## What is being asked
Filter this data down to the lines that hold "chart", and copy them.

-- Records provided follows --

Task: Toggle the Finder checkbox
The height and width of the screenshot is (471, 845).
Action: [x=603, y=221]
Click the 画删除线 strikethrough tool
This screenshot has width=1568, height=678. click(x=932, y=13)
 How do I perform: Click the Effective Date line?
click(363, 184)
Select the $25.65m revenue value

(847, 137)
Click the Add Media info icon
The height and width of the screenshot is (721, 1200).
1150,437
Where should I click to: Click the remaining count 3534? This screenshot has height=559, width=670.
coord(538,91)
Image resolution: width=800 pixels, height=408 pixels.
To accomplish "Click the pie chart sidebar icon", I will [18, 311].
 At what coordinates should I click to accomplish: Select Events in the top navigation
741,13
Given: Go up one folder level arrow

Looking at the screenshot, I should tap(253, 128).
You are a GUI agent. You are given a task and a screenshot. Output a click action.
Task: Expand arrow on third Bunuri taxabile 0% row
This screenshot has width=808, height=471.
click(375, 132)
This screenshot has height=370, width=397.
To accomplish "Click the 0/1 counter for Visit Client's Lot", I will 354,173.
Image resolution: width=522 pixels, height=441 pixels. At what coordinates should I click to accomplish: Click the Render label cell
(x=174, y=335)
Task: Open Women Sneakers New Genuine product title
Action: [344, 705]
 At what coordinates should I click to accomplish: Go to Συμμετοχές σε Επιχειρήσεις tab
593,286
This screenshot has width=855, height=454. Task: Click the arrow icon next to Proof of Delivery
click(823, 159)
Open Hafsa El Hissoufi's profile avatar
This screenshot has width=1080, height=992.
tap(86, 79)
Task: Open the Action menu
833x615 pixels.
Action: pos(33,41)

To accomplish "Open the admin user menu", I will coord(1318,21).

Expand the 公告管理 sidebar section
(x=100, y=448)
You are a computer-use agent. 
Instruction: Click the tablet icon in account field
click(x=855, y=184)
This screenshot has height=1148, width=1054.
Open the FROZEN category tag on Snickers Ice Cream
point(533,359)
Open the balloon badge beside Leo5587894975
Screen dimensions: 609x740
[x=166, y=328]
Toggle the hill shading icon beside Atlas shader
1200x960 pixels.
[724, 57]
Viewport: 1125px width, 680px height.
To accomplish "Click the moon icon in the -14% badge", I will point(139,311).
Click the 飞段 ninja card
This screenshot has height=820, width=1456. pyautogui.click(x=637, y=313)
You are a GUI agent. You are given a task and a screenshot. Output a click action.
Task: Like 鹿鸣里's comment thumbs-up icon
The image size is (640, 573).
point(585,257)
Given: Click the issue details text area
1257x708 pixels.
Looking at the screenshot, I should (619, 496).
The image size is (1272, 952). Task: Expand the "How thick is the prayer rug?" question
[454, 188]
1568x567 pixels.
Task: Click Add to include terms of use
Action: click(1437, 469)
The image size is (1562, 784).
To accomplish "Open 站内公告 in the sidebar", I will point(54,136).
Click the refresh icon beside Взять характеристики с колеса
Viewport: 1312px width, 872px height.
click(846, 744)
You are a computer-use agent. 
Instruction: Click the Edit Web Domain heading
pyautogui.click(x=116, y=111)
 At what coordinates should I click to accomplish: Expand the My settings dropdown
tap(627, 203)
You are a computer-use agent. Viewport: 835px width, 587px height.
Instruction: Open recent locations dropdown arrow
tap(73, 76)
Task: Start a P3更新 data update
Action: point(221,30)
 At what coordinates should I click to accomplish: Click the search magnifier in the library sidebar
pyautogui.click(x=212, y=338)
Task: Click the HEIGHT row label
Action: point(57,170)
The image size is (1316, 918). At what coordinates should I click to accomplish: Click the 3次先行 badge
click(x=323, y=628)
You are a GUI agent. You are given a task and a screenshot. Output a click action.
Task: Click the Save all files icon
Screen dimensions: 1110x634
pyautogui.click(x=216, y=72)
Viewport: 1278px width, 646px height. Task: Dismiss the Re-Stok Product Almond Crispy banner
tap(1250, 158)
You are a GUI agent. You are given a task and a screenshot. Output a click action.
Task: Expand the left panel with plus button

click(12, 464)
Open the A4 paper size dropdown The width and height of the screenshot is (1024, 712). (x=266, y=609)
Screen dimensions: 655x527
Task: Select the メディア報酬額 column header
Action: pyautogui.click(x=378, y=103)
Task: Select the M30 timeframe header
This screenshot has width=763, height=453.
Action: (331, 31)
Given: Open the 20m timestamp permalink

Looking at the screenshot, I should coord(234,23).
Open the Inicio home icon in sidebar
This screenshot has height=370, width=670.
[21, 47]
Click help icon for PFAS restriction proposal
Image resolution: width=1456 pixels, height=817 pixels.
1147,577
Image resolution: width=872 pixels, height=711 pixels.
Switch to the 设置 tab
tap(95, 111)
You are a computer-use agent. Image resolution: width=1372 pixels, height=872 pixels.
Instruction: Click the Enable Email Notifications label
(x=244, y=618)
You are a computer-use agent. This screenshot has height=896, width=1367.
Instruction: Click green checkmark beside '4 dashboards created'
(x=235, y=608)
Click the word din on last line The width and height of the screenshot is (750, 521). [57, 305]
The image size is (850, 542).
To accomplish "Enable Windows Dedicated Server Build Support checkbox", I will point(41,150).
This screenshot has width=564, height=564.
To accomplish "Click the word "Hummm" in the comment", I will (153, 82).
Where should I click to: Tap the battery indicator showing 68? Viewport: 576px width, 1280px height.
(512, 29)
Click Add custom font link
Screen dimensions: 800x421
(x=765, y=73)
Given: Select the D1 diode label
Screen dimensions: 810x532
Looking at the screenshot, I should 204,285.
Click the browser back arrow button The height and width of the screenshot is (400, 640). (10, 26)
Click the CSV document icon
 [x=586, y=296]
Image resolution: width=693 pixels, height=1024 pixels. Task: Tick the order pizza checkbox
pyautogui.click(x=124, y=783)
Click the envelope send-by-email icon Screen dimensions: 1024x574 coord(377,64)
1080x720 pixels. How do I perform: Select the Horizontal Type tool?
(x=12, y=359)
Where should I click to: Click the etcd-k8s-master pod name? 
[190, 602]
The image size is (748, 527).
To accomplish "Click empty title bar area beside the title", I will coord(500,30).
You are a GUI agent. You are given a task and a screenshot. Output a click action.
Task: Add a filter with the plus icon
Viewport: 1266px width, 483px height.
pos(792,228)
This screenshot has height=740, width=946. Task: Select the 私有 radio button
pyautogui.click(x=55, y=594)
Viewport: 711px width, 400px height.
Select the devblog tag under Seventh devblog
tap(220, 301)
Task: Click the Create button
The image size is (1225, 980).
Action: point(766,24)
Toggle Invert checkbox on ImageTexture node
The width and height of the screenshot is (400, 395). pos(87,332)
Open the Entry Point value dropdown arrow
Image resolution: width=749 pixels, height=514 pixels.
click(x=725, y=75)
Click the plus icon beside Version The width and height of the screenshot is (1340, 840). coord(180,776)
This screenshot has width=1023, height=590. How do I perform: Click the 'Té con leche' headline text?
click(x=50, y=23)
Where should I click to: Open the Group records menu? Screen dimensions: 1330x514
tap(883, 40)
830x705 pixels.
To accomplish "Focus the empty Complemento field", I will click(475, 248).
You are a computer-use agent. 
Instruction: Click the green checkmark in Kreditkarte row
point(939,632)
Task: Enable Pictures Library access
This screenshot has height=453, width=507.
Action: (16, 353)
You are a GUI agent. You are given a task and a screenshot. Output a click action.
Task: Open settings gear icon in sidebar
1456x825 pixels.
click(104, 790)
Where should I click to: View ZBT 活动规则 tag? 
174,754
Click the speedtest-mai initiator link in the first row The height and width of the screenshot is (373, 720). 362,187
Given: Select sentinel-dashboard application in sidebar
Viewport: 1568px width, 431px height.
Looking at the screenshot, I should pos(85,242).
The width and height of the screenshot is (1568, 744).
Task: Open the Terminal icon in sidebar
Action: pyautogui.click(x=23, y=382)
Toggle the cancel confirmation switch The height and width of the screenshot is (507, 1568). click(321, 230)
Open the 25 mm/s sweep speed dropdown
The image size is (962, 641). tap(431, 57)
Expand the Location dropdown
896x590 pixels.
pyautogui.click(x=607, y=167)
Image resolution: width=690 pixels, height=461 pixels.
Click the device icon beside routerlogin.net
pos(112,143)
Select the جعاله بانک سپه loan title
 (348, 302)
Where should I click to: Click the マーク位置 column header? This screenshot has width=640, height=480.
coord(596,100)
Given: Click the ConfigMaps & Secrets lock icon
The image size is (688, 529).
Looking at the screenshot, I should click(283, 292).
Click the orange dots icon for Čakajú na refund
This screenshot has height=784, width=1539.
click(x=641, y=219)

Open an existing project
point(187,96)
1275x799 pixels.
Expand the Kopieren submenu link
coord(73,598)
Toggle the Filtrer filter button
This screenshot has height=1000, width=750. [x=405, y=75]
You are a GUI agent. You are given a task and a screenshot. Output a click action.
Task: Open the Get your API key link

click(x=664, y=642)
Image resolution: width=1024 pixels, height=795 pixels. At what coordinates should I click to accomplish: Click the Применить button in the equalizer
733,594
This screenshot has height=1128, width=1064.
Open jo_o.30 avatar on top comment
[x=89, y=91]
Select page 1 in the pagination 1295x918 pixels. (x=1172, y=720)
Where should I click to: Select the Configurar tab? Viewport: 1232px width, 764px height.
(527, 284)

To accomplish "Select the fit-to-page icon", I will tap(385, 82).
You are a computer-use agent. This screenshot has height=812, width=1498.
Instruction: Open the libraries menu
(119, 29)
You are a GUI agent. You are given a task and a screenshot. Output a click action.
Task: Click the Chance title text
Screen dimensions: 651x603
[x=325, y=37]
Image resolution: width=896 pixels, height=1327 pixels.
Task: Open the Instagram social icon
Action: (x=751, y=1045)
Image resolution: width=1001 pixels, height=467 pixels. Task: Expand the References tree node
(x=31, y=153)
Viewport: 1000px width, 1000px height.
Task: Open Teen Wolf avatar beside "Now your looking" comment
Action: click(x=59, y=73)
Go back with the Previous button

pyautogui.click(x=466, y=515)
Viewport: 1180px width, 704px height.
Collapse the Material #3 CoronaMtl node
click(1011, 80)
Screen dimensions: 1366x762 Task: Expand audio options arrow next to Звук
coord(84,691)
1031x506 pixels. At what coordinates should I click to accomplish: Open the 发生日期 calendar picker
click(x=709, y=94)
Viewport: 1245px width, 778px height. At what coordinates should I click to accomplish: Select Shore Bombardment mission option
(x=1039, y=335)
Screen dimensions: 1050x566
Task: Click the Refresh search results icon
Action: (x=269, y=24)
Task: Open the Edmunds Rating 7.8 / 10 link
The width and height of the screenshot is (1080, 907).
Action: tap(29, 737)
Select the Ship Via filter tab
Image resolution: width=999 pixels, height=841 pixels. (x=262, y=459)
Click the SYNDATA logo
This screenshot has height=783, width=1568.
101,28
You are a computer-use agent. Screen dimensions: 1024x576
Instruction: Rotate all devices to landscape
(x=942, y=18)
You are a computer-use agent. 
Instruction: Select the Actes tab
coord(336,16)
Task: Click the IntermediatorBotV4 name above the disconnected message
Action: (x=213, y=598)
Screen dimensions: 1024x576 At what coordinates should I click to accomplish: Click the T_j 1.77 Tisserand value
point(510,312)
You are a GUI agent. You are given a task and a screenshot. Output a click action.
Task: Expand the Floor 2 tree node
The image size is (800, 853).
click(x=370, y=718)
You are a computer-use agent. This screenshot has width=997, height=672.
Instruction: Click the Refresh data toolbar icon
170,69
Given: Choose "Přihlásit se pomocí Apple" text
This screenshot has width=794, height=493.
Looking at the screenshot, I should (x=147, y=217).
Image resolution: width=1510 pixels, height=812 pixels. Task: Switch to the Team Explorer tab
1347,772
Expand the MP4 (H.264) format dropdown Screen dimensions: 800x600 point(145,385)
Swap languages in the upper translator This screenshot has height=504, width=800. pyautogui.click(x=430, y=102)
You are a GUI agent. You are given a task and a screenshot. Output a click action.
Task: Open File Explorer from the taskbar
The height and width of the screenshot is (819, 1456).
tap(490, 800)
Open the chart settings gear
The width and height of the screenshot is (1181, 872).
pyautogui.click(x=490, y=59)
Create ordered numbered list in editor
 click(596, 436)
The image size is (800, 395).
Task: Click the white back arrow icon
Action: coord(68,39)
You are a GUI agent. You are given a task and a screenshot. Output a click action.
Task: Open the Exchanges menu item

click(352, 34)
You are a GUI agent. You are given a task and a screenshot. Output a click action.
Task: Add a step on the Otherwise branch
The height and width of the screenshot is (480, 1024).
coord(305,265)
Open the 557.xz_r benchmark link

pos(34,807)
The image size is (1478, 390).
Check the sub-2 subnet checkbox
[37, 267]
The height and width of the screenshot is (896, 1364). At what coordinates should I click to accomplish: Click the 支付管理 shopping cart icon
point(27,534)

-- Records provided concluded --

## Solution
To accomplish "Click the pie chart sidebar icon", I will [18, 311].
Open the chart settings gear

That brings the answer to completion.